VFW Post 5937 offers scholarship

Dickson City VFW Post 5937, $1,000 scholarship at the Mid Valley Secondary Center, 12th-grade son, daughter, grandson or granddaughter of a military veteran or sibling of a post member, pursuing an educational program in business, computer technology, nursing or any trades. Deadline, Tuesday, May 1. Details, school guidance counselor or post, 489-4303 or 489-1222.

Legion Post 665 offers scholarship

American Legion Post 665 of Dickson City, $1,000 scholarship at the Mid Valley Secondary Center, 12th-grade son, daughter, grandson or granddaughter of a military veteran, or sibling of a post member, pursuing an educational program in business, computer technology, nursing or any trades.
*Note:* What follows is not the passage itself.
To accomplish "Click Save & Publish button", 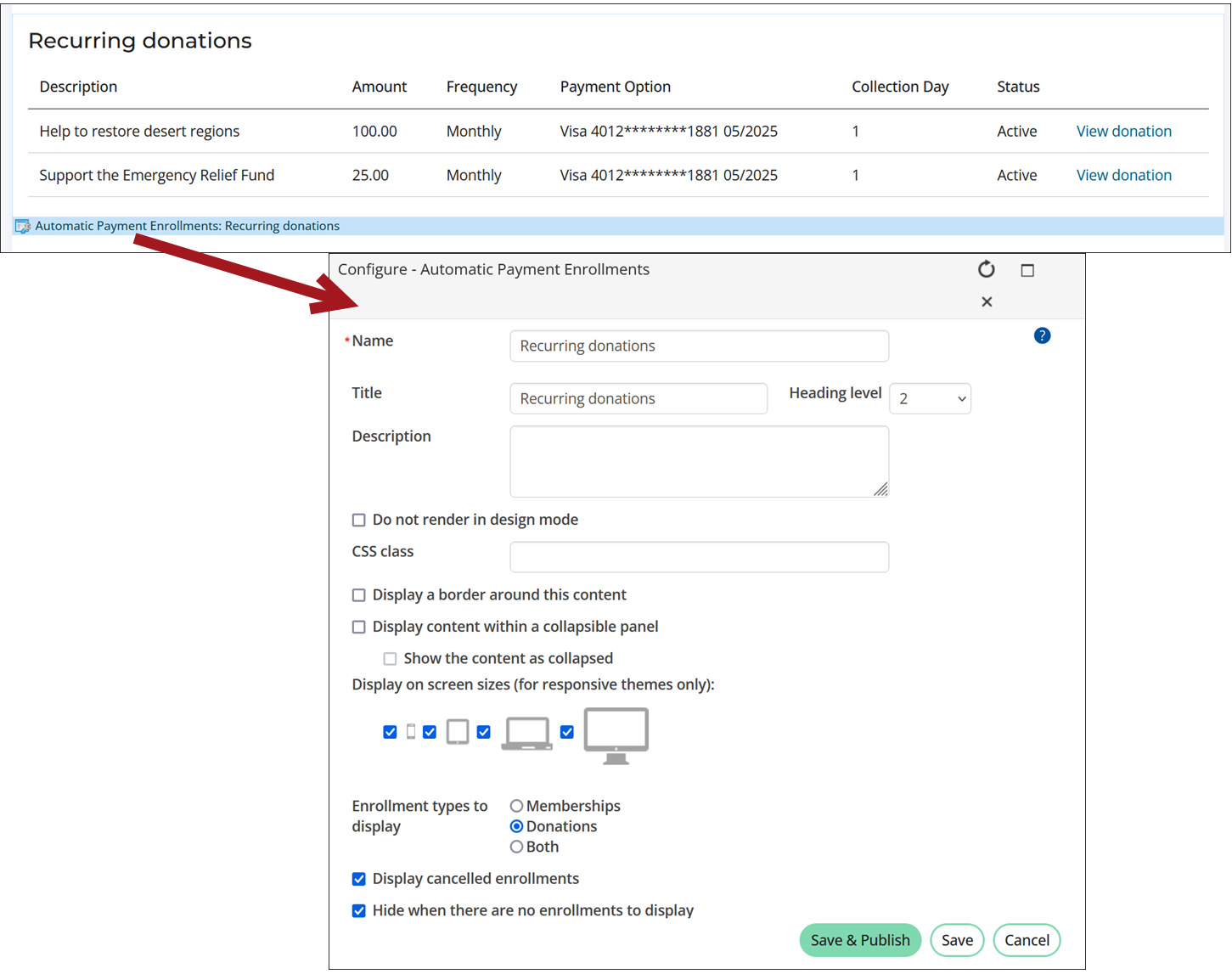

Deadline, Tuesday, May 1. Details, school guidance counselor or post, 489-1222.

Shipmate reunions scheduled

- USS Aeolus ninth reunion, May 6-10, Fireside Inn, Portland, Maine, Michael Jarvis, 586-501-3130.
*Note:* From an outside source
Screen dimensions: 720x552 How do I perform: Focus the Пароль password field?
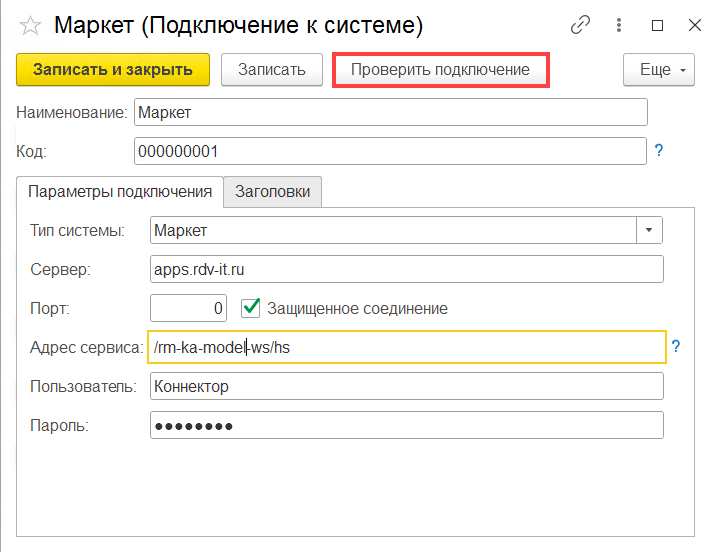click(405, 425)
- USS Maddox Destroyer Association (DD731, DD622 and DD168) reunion, Aug. 16-19, Reno, Nev., Dennis Stokhaug, 262-679-9409 or maddox64@aol.com.

Merli Center events scheduled

Events this week at Gino J. Merli Veterans Center:

- Today: Coffee, 9-9:30 am; Eucharistic ministers, 9:15; current events, 2:30 pm; movie, 2:30.

- Monday: Coffee, 9-9:30 am; LCCV meeting, 10; football toss, 10:30; food committee, 2:15 pm; DAV Chapter 1 bingo, 2:30.

- Tuesday: Coffee, 9-9:30 am; resident council, 9:30; bingo, 10:30; Catholic Mass, 3 pm

- Wednesday: Coffee, 9-9:30 am; choir practice, 10:15; Price is Right by the Victory Committee, 2:30 pm; happy hour, 3:30.

- Thursday: Coffee, 9-9:30 am; blackjack, 10:15; pet therapy before bingo, 2:15 pm; LCCV bingo and ice cream, 2:30.

- Friday: Coffee, 9-9:30 am; bowling, 10:30; Burger King dine-in, 11:45; American Legion District 11 bingo, 2:30 pm; happy hour, 3:30.

- Saturday: Coffee and doughnuts, second and third floors, 10; St. Patricks Day Parade on all televisions, 11:45; movie, 2:30 pm; vecta stimulation, 2:30.